Show Your Love with a Heart-Healthy Dinner
Cook up our healthy (and romantic!) dinner for that special someone
Valentine's Day and American Heart Month make February the month we celebrate sweethearts. What a perfect time to show your main squeeze how much you adore him or her by preparing a meal laden with heart-healthy foods.
Heart disease is a dangerous and silent killer -- and, contrary to what you may have heard, it's not a problem for men alone. For most people, heart disease is preventable. One of the most effective ways to prevent heart disease is through diet. (Of course, not smoking, exercising regularly, and keeping blood pressure and cholesterol levels in check are also important in keeping heart disease at bay.)
Quite simply, some foods can promote good heart health. These "superfoods" contain a wealth of disease-fighting, health-protecting nutrients that taste good and are good for you. Eat them often, share them with your loved ones, and you will be doing your part for a healthier heart:
Soluble fiber, from beans, oatmeal, apples, pears, peanuts, lentils, and whole grains, can lower "bad" cholesterol and reduce your heart disease risk. In addition, soluble fiber helps you control fluctuations in blood sugar. Bulky sources of soluble fiber, like oats and beans, can also help keep you feeling full longer and ultimately aid in weight loss.
Omega-3 fatty acids are newcomers to the diet world. They are rich sources of plant sterols, which interfere with cholesterol absorption, thus lowering blood cholesterol levels. Excellent sources include salmon, nuts, flaxseed, canola oil, soybeans, wheat germ, and spinach. Special margarines such as Benecol and Take Charge are also good sources of plant sterols.

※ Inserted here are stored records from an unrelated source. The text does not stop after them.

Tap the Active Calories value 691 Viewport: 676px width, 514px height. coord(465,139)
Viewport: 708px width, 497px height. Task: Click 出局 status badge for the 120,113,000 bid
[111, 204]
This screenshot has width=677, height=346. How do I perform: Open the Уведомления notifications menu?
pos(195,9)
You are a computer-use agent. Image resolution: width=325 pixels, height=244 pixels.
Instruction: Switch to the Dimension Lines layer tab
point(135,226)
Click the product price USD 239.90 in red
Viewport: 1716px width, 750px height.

Monounsaturated fats help lower your heart disease risk by cutting blood cholesterol levels. Choose foods like olives, olive oil, avocados, nuts, and seeds instead of saturated or trans fats, which are more likely to increase cholesterol levels.
Whole fruits and vegetables are loaded with antioxidants, phytochemicals, fiber, vitamins, and minerals and contain virtually no fat and very few calories. These foods should be the foundation of any heart-healthy diet.
Folate reduces blood levels of homocysteine, an amino acid that can increase your risk of heart disease. Surveys have shown that men whose diets are rich in folate have fewer strokes. Recent research recommends a diet rich in folate sources such as fruits, vegetables, leafy green vegetables, beans, lentils, and fortified grains.
Nuts can help prevent heart disease, according to recent research. In fact, eating a handful two to three times per week may cut the risk of heart disease by as much as 15%. Nuts are rich in monounsaturated fats, fiber, folate, vitamin E, and B vitamins. Add nuts to salads, cereals, rice, and seafood, or just eat them by the handful (but do watch your portions, as they are relatively high in calories).
Soy protein may help lower blood cholesterol levels, and if you can eat 25 grams per day, you'll reduce your risk of heart disease. Try pouring soymilk on your cereal and munching on soy nuts. Or sample some of the many new soy products on your grocers' shelf.